_DIRECTIONS:_ Emit the data below verbatim, stripping out any pictures.
··· GIVEN RECORDS
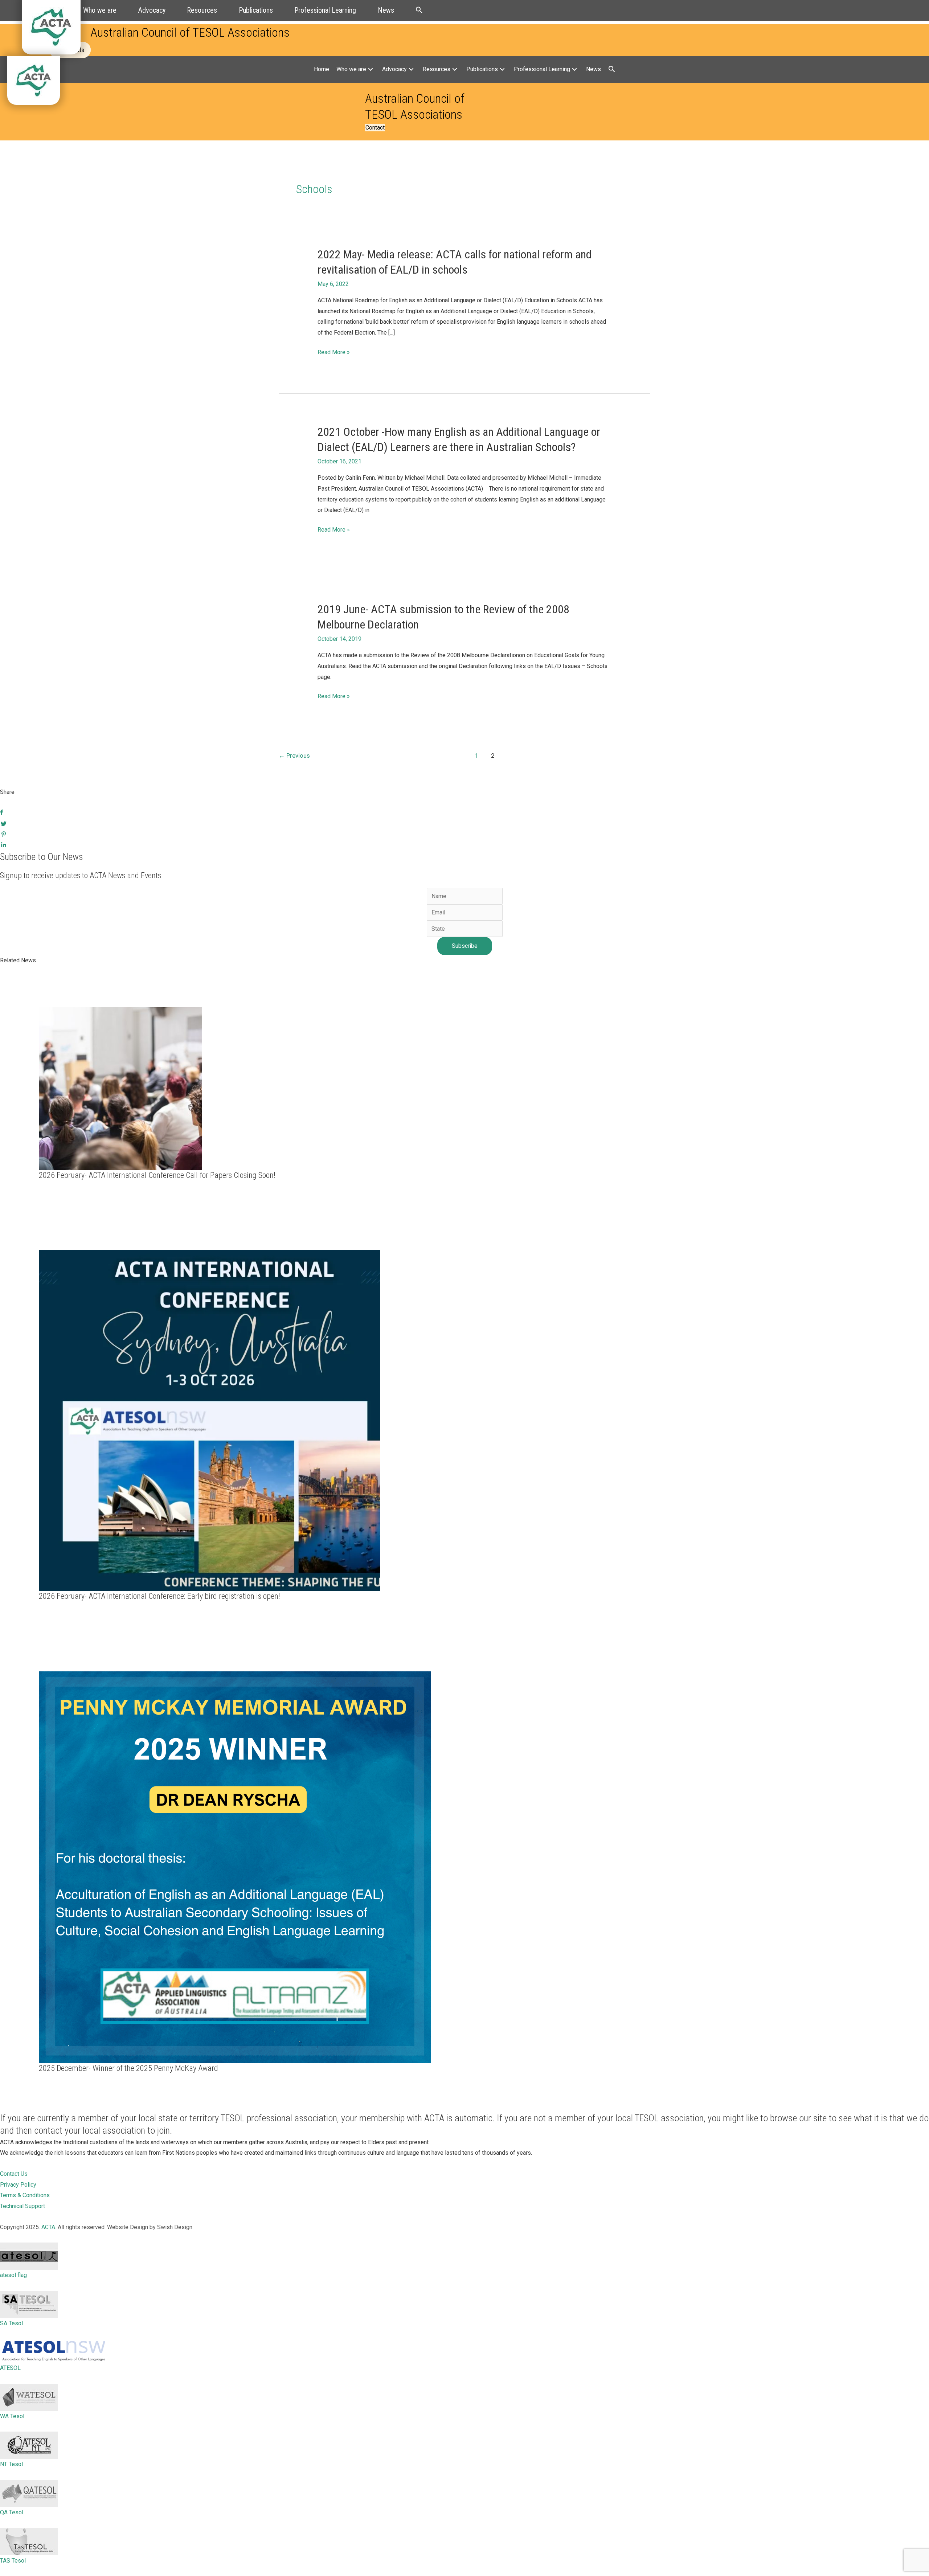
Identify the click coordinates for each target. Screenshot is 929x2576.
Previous (294, 755)
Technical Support (22, 2206)
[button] (419, 10)
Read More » (334, 353)
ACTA (48, 2227)
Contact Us (14, 2173)
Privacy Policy (18, 2184)
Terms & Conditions (25, 2195)
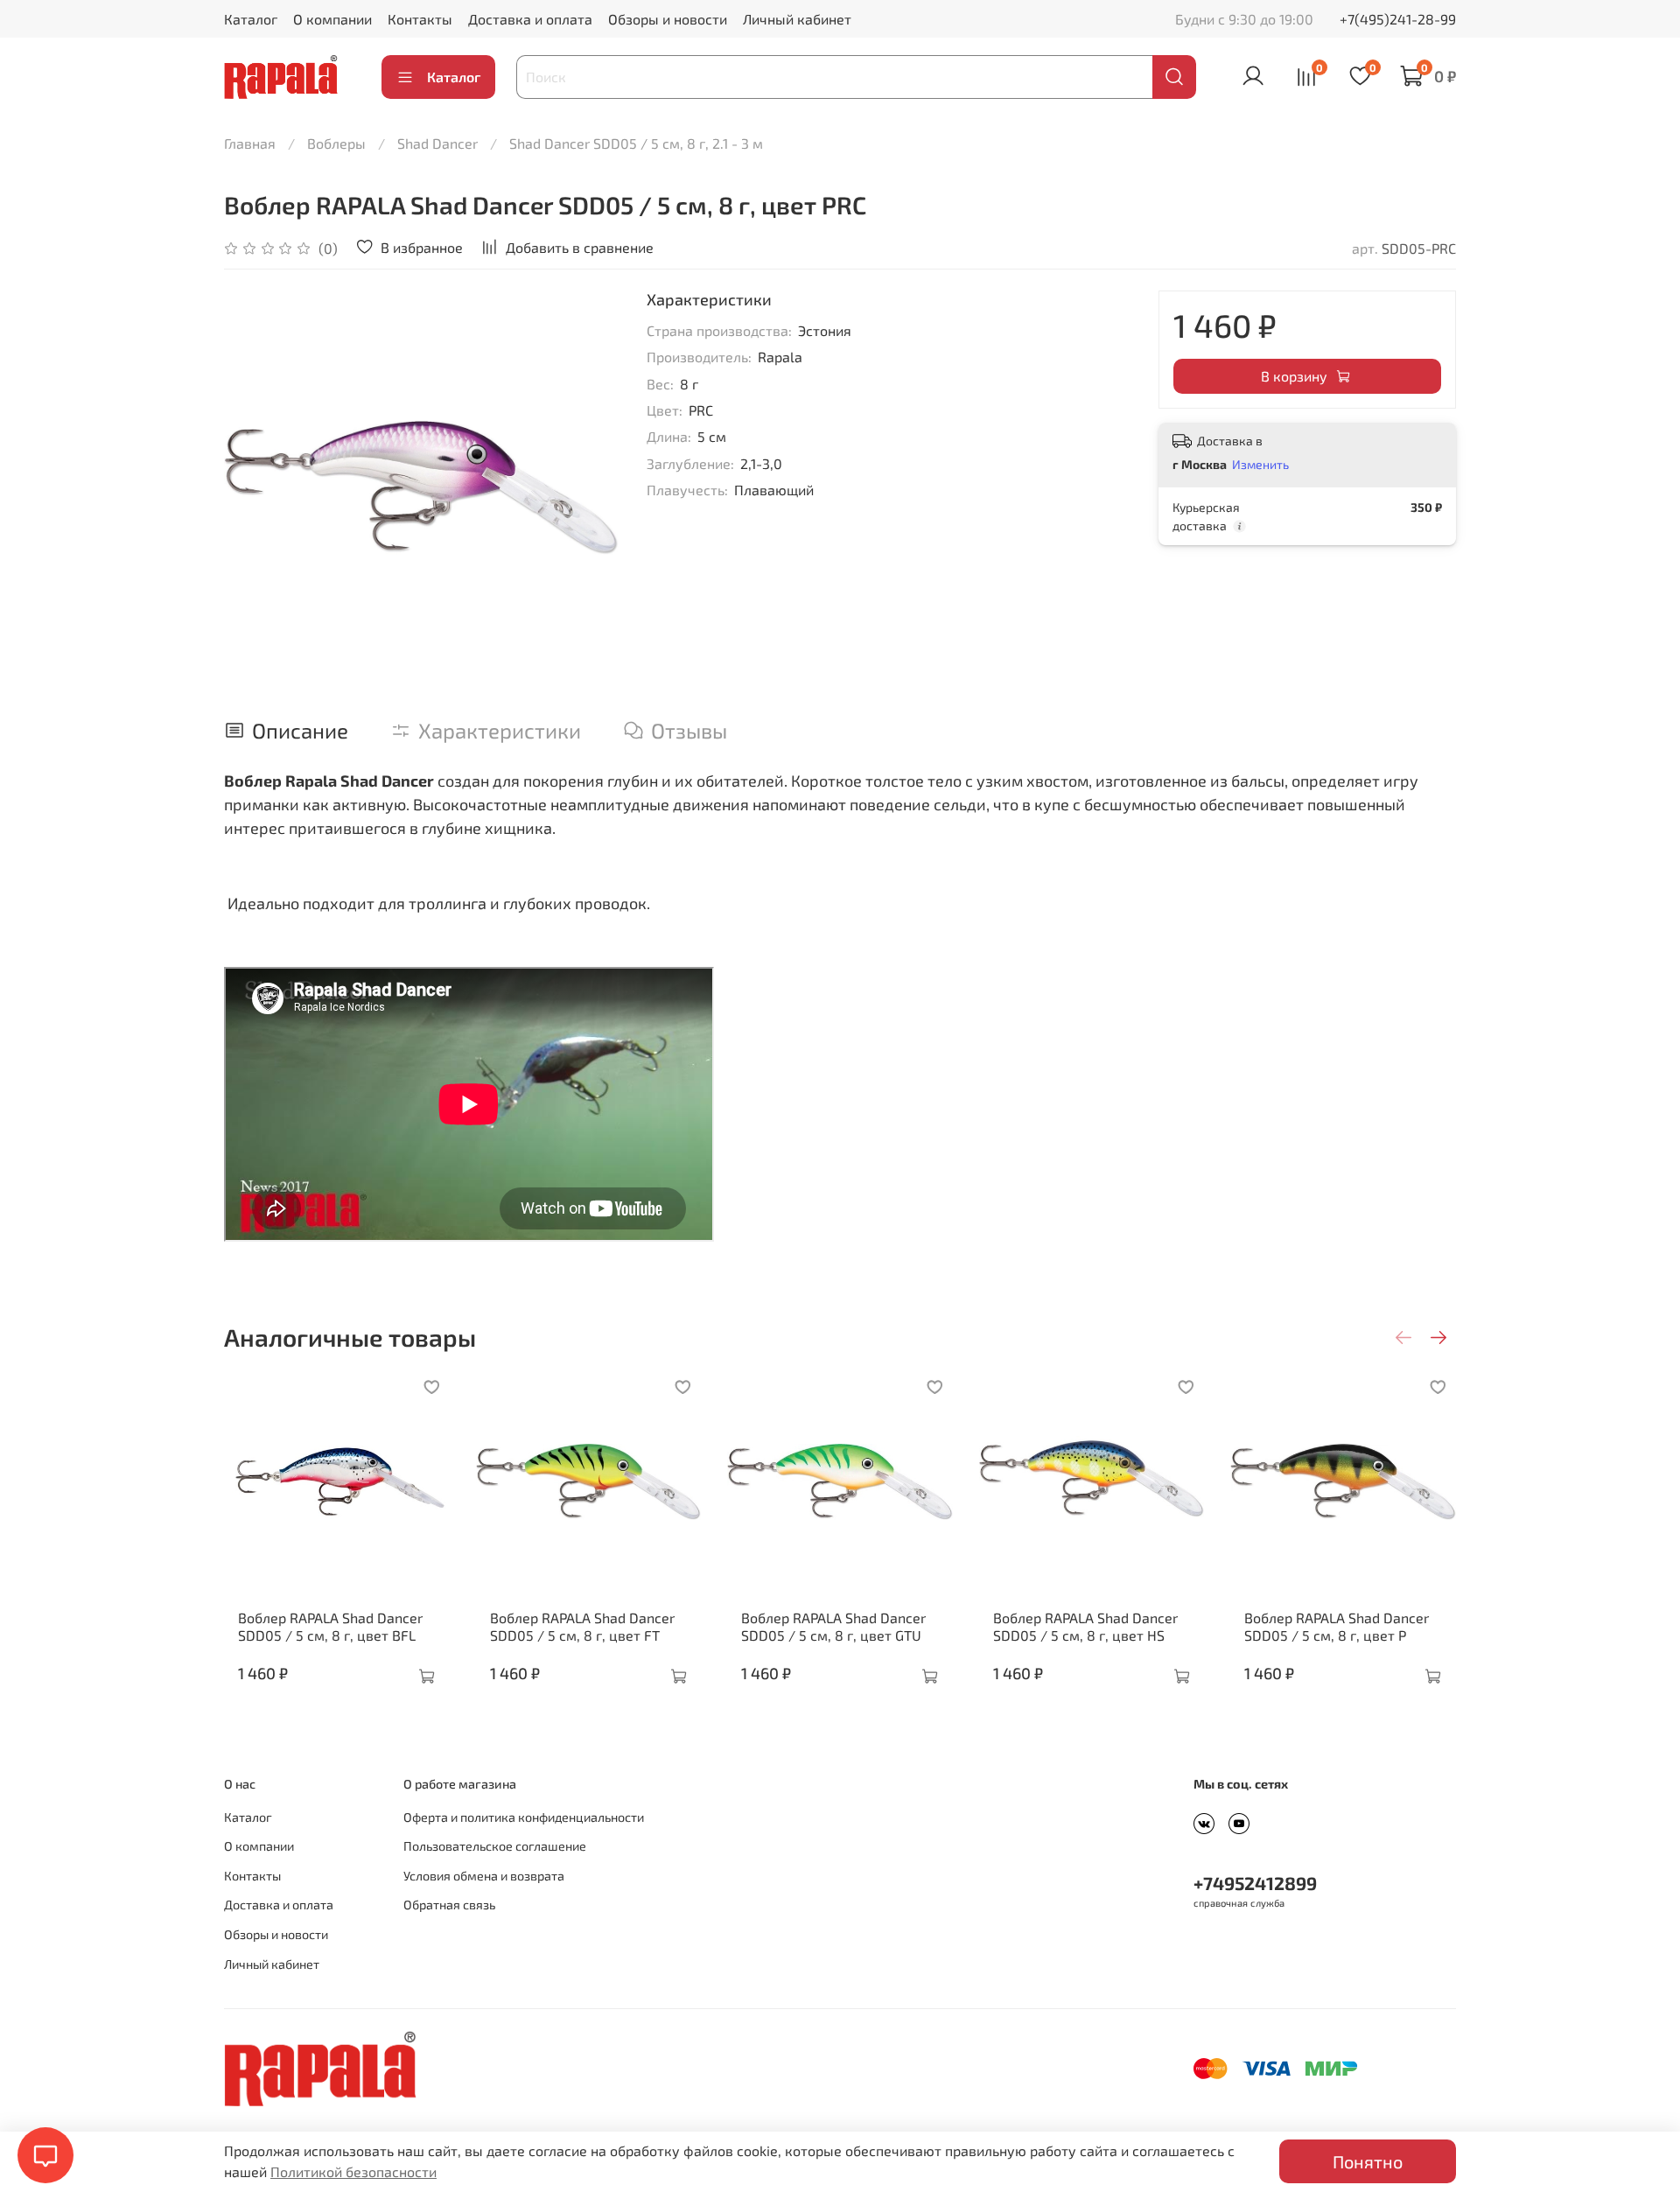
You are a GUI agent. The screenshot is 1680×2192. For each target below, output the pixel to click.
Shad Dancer (437, 143)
······
_RESULT BELOW:_
Identify the click coordinates for each target. Screenshot is 929x2576.
Previous (294, 755)
Technical Support (22, 2206)
[button] (419, 10)
Read More » (334, 353)
ACTA (48, 2227)
Contact Us (14, 2173)
Privacy Policy (18, 2184)
Terms & Conditions (25, 2195)
You are a GUI agent. The screenshot is 1680×2192. For each target below, output the pixel to click.
Shad Dancer (437, 143)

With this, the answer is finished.